Or is it simply that as I have aged my reading buds have changed? While I really worked to recall my fiction favorites of this year, my non-fiction favorites roll off my recall as fast as I can type. Lit by Mary Karr, a memoir of sobriety, The Happiness Project, Let’s Take the Long Way Home by Gail Caldwell, Why My Third Husband Will Be a Dog, Nora Ephron’s I Remember Nothing and Other Reflections and Pack of Two, The Intricate Bond between People and Dogs. These are only a few but they all say something to me, make my cry or make me laugh. Maybe I no longer want to escape real life but relish it and all its emotions with others that have been down my road.

Sunday, November 28, 2010

Thankful

With four days off from work, one would think I had all the time in the world to write, clean house, cook, shop, start and finish projects, and relax. And maybe once upon a time, I did. Aging is a sneaky little devil though. I remember once a senior writer and member of a large writers’ group critiqued a piece of my work with bared teeth. “You’re wrong when you have your protagonist says he feels his years. I’m that age and I never feel old.” I hope that I managed to hide the smirk lurking within me that evening as, of course, he was oh so wrong. He was in denial. At his age, he had to think and feel old! I’m that age now and while my body occasionally reminds me of that, I don’t feel old. And because of that, I often misjudge my timing. Yes, in four days I should have been able to do everything I needed to do as well as what I wanted to do. Well, I’ve discovered a hidden joy in aging. I can choose to ignore the “need-to’s” without guilt and be grateful instead that I still have the “want-to’s” and the ability to enjoy them.

So as I step over dog toys, dog hair, dust bunnies and squeeze through the clutter on my desk to the keyboard, I’ve decided to stay within the spirit of the holiday weekend and remain thankful:

That I listened to my heart instead of my mind when I chose the “perfect” dog last week.

That I have a handsome, healthy and loving grown-up son who can still smile without being condescending when I ask, “Where’s your coat? It’s cold outside.”

That a wonderful Kurecka family still wraps their arms and warm hearts around me and my son each Thanksgiving Day.

That I see, through Facebook, a niece creating her own holiday traditions for her son in a very untraditional but wonderful way.

That I have a soul sister that I can miss and love and know we are there together whenever I see a Cardinal, a Bluejay or a Wren.

That my holiday was completed with a text message from a long-lost beloved brother and sister-in-law wishing me a “Happy Thanksgiving.”

That sharing breakfast over laughter and stories with dear friends has become a weekly tradition that I hope never stops.

That I spent time with a girlfriend shopping and tasting wine instead of vacuuming, and

That today, I’m going to romp in the sunshine and crisp fall leaves with two little dogs that fill my heart and house with love and all kinds of stuff….. before I start on the "need-to's".
Thank you God

Sunday, November 21, 2010

Imperfect Dog




I went to pick out a new dog for Shelby, my little Chihuahua on Saturday.
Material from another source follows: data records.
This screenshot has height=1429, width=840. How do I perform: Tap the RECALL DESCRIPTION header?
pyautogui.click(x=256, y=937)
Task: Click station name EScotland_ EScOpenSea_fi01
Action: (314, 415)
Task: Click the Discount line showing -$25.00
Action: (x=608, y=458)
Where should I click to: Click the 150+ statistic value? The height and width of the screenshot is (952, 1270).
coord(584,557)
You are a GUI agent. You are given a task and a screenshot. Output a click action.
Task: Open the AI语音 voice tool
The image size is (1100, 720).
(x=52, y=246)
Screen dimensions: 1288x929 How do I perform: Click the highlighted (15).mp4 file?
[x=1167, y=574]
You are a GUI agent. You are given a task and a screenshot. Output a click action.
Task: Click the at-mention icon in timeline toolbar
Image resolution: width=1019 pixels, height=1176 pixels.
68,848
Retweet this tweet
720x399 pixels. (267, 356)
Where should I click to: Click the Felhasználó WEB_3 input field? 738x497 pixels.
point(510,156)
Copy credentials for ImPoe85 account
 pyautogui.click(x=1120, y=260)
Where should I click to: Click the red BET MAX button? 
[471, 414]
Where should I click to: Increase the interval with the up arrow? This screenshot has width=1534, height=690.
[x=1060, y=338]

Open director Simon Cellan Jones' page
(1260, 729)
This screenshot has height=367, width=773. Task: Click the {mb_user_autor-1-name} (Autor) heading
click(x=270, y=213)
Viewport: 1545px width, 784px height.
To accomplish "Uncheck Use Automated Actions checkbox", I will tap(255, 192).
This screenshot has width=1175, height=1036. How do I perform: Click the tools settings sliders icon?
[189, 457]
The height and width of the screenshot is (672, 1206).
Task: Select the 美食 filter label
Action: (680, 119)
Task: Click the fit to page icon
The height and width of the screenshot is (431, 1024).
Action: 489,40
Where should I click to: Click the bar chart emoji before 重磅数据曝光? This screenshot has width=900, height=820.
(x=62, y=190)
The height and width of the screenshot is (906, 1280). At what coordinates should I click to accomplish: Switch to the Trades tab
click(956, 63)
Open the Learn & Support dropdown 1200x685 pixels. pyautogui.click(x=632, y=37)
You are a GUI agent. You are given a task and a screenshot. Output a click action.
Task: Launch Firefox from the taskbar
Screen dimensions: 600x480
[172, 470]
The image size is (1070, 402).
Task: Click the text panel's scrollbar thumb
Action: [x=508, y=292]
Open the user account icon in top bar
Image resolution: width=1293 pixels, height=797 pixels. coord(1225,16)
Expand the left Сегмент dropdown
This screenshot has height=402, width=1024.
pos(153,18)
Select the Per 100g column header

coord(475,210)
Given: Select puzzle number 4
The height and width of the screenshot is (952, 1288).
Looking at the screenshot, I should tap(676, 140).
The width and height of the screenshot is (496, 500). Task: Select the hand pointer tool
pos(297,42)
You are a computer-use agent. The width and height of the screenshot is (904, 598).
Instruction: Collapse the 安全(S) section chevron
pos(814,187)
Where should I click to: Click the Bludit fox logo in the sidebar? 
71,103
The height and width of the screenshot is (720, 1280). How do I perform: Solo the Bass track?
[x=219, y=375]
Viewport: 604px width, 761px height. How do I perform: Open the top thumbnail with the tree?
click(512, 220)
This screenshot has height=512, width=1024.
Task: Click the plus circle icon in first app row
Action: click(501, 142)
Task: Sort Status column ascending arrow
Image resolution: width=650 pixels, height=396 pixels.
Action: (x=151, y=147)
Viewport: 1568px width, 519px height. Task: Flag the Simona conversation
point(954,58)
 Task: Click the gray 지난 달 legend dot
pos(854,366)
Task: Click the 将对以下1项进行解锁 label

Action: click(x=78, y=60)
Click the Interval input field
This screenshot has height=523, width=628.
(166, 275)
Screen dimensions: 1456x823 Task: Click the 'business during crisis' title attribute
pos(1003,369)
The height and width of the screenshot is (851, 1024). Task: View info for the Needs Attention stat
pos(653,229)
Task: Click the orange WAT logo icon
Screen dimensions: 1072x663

Every time I’ve said that I wasn’t going to get another dog, that Shelby and I were happy as a pack of two, I’d find myself still searching Petfinders for that perfect dog. I had found a new face this week, a black and white supposedly part beagle, part border collie female. She was full grown at 22 pounds and since Shelby weighed in a hefty 13 pounds, I thought it might be the perfect match. If not, there were a couple of other dogs that I might be interested in. Maybe. Just as all of the other dogs I’ve looked at in the past few months.

I asked two dear friends to go with me Saturday. They are the epitome of dog lovers and recently lost one of their dogs as well. I wanted their opinion and to help me with Shelby. Yes, I know. She’s a little dog and no, I probably didn’t really need the help. What I needed was a shove. I’d become obsessed with finding the perfect dog which meant no dog.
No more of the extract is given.